The bottom line is that “they share genetics, but by no means are they the same; this gives us reason to believe that the GLP-1s could be beneficial in obesity but not nearly as beneficial for treating addiction,” said Kranzler.

Behind Closed Doors

Like many people with overweight or obesity who are on semaglutide, Bridget Pilloud, a writer who divides her time between Washington State and Arizona, no longer has any desire to drink.

“I used to really enjoy sitting and slowly sipping an Old Fashioned. I used to really enjoy specific whiskeys. Now, I don’t even like the flavor; the pleasure of drinking is gone,” she said.

Inexplicably, Pilloud said that she’s also given up compulsive shopping; “The hunt and acquisition of it was always really delicious to me,” she said.

Pilloud’s experience is not unique. Angela Fitch, MD, an obesity medicine specialist, co-founder and CMO of knownwell health, and former president of the Obesity Medicine Association, has had patients on semaglutide tell her that they’re not shopping as much.

But self-reports about alcohol consumption are far more common.

A 2023 analysis of social media posts reinforced that the experience is quite common, albeit self-reported.

Researchers used machine learning attribution mapping of 68,250 posts related to GLP-1 or GLP-1/glucose-dependent insulinotropic polypeptide agonists on the Reddit platform. Among the 1580 alcohol-related posts, 71% (1134/1580) of users of either drug said they had reduced cravings and decreased desire to drink. In a remote companion study of 153 people with obesity taking semaglutide (n = 56), tirzepatide (n = 50), or neither (n = 47), there appeared to be a reduced suppression of the desire to consume alcohol, with users reporting fewer drinks and binge episodes than control individuals.

Self-reports also underscored the association between either of the medications and less stimulating/sedative effects of alcohol compared with before starting the medications and to controls.

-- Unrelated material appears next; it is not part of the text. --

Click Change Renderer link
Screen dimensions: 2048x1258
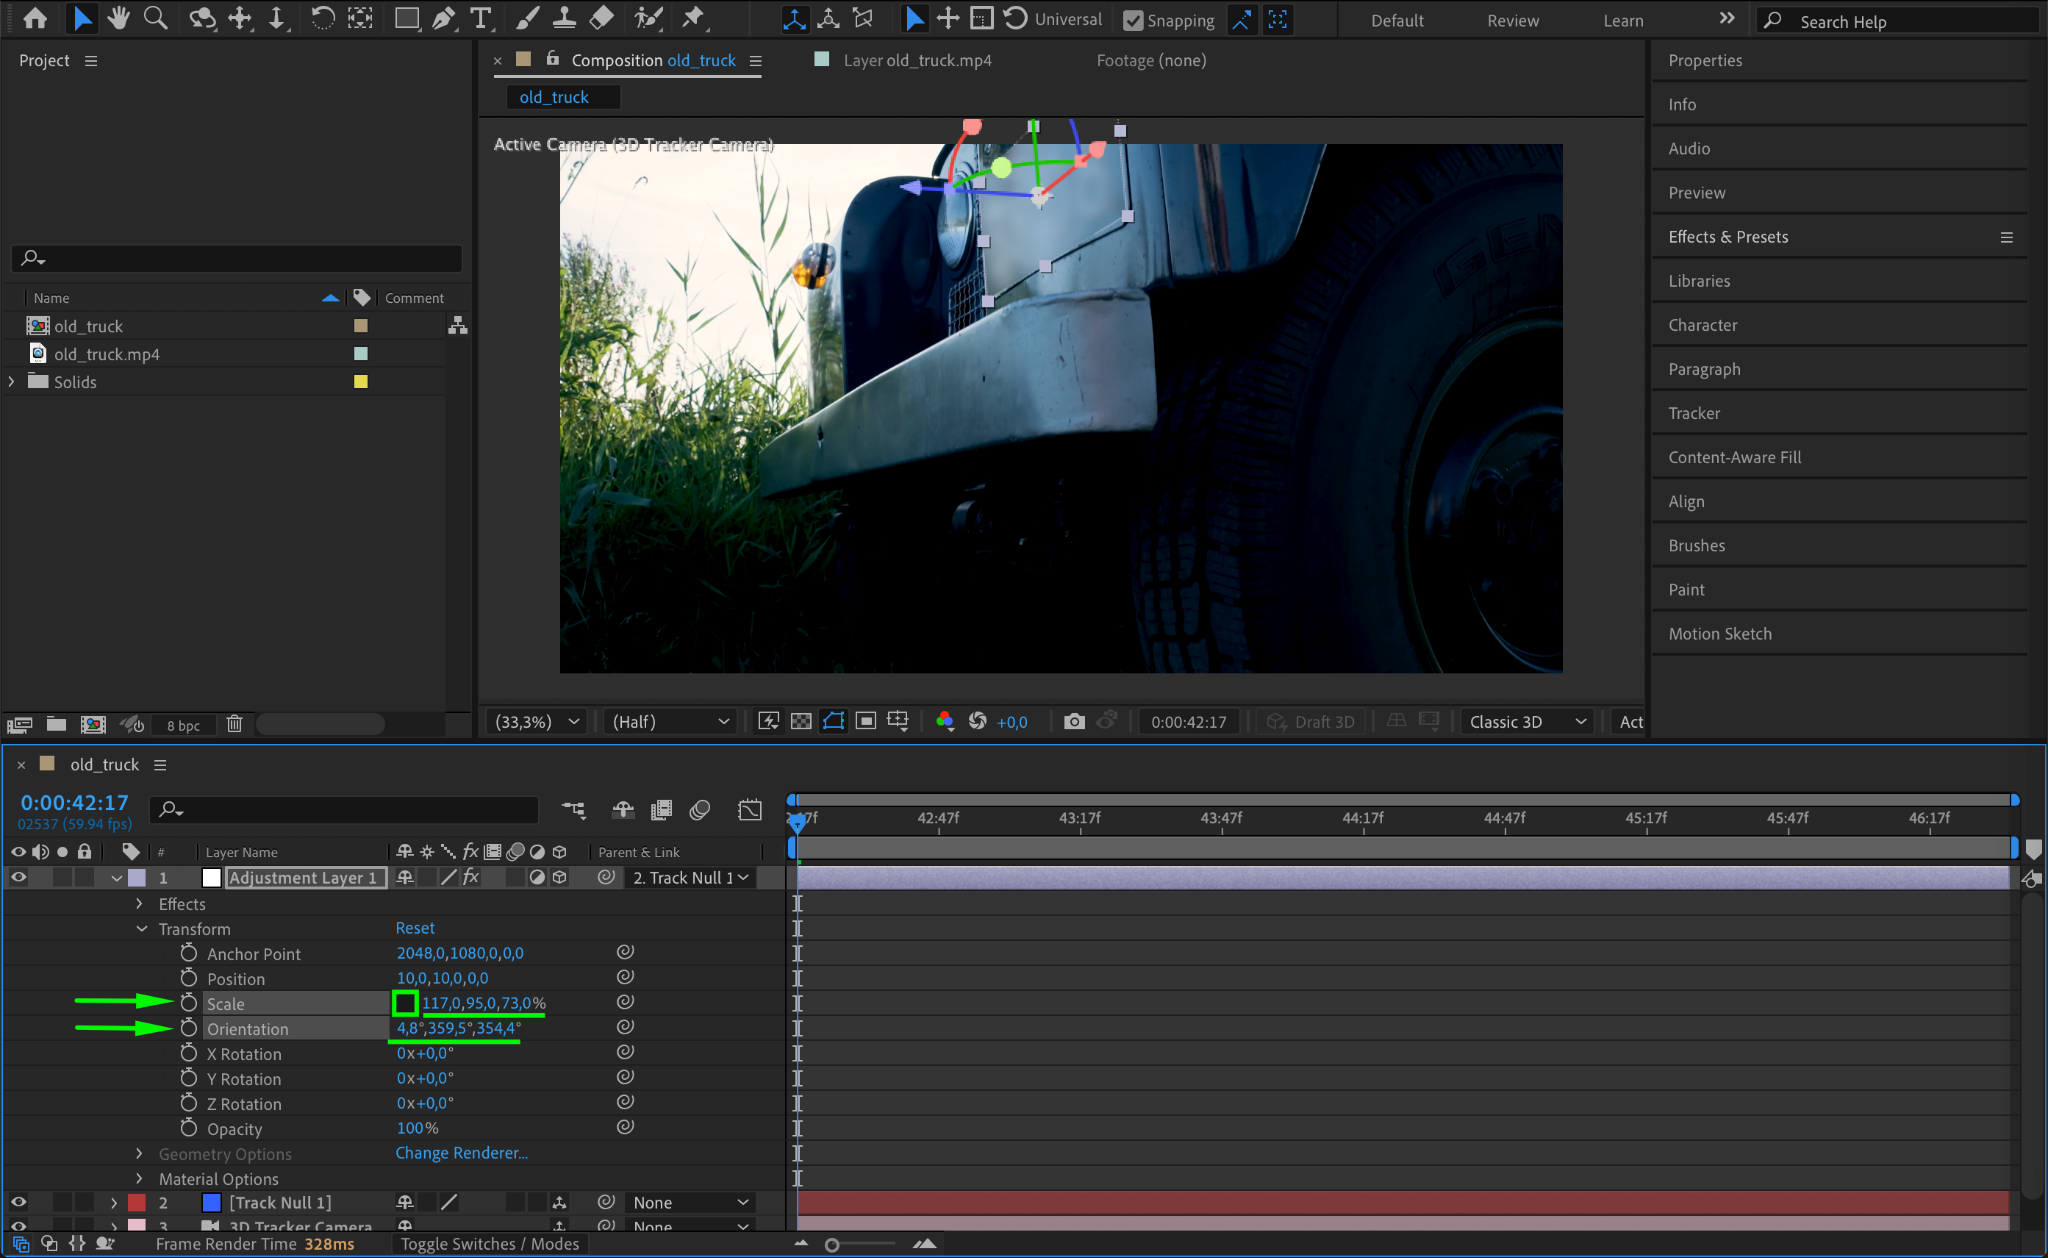461,1153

Behind closed doors, there appears to be as much chatter about the potential of these agents for AUD and other addiction disorders as there are questions about factors like treatment duration, safety of long-term, chronic use, and dosage.

“We don’t have data around people with normal weight and how much risk that is to them if they start taking these medications for addiction and reduce their BMI as low as 18,” said Fitch.

There’s also the question of when and how to wean patients off the medications, a consideration that is quite important for patients with addiction problems, said Volkow.

“What happens when you become addicted to drugs is that you start to degrade social support systems needed for well-being,” she explained. “The big difference with drugs versus foods is that you can live happily with no drugs at all, whereas you die if you don’t eat. So, there are greater challenges in the ability to change the environment (eg, help stabilize everyday life so people have alternative reinforcers) when you remove the reward,” said Volkow.

Additional considerations range from overuse and the development of treatment-resistant obesity to the need to ensure that patients on these drugs receive ongoing management and, of course, access, noted Fitch.

Still, the NIDA coffers are open. “We’re waiting for proposals,” said Volkow.

Fitch is co-founder and CMO of knownwell health. Volkow reported no relevant financial relationships. Kranzler is a member of advisory boards for Altimmune, Clearmind Medicine, Dicerna Pharmaceuticals, Enthion Pharmaceuticals, Eli Lilly and Company, and Sophrosyne Pharmaceuticals; a consultant to Sobrera Pharma and Altimmune; the recipient of research funding and medication supplies for an investigator-initiated study from Alkermes; a member of the American Society of Clinical Psychopharmacology’s Alcohol Clinical Trials Initiative, which was supported in the past 3 years by Alkermes, Dicerna Pharmaceuticals, Ethypharm, Imbrium, Indivior, Kinnov, Eli Lilly and Company, Otsuka, and Pear; and a holder of US patent 10,900,082 titled: “Genotype-guided dosing of opioid agonists,” issued on 26 January 2021. 

Liz Scherer is an independent health journalist.